Natasha Deen writes for kids and teens, and she loves mixing mystery, action and creepy with a whole lot of humour.
Jason Gregor
I loved the The Subtle Art of Not Giving a F*ck by Mark Manson because it reminded me to stop caring about everything. That might sound counter-intuitive, but we don’t have time to focus on needless things – especially online posts and comments. It has helped me immensely to not focus on things that truly don’t matter.
Jason hosts the Jason Gregor Show on TSN 1260 and writes for Oilersnation and the Edmonton Journal.
Jennifer Quist
This year I picked up an extremely strange new short-story collection, Annette Lapointe’s You Are Not Needed Now. It doesn’t ask much – sound, clear writing that’s easy to move through, no long commitments to long stories – but it still delivers stories so compelling and weird that I keep thinking about them, wishing I’d written them myself.

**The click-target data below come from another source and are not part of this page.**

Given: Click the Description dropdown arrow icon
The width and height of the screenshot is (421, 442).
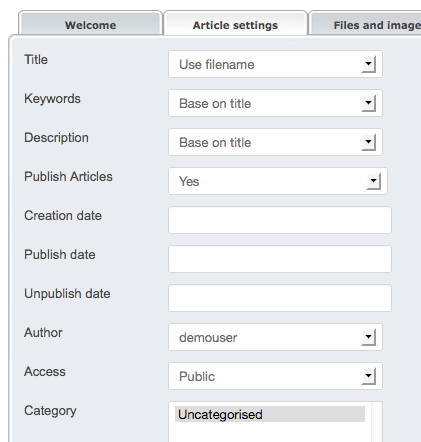Looking at the screenshot, I should coord(369,142).
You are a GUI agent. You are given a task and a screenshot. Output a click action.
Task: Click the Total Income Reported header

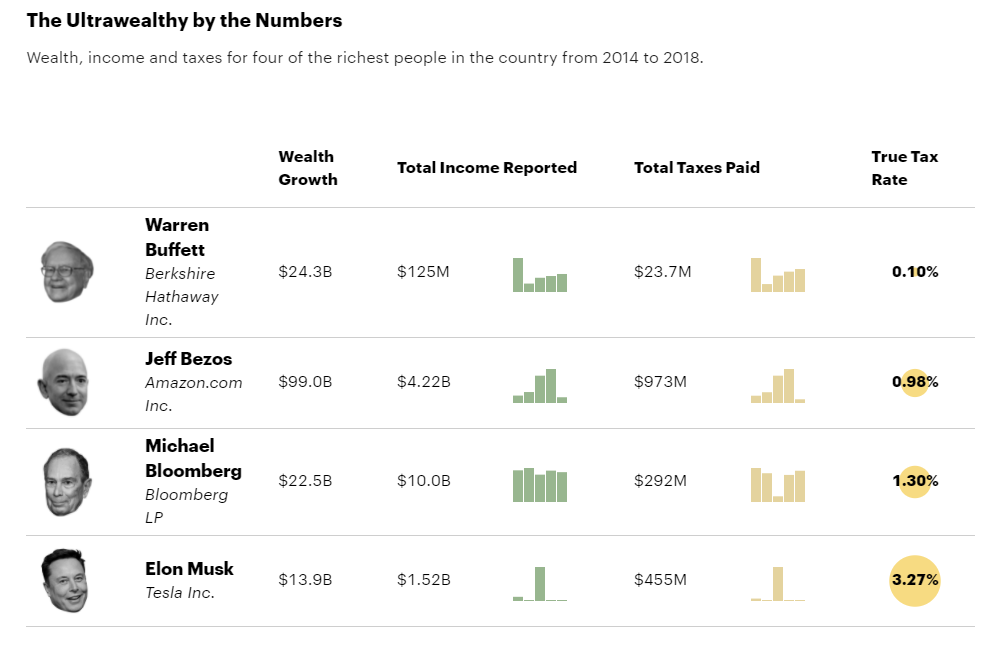[x=487, y=168]
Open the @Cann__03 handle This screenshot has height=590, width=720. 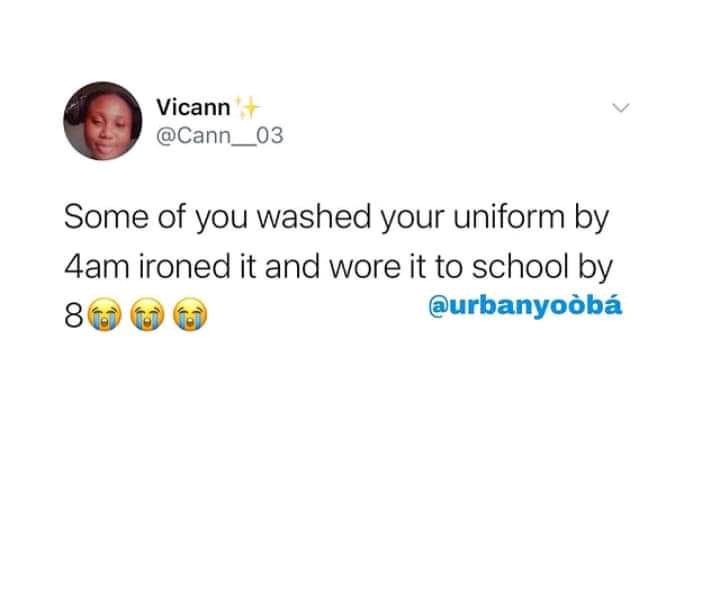[x=220, y=136]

Jennifer Quist is a novelist, critic and graduate student at the University of Alberta. Her latest novel, set in Edmonton, is The Apocalypse of Morgan Turner.
Robbie Jeffrey
The cowboy-philosopher of the American West is 78 years old and in his twilight, but Thomas McGuane’s latest collection of new short fiction, Crow Fair, is a late-career opus. His characters are at war with themselves, living in a crumbling, lonely West that’s at war with itself, too. It all makes for some seriously spellbinding storytelling.
Robbie Jeffrey is an Edmonton-based writer whose journalism has appeared in Eighteen Bridges, Avenue and Alberta Views.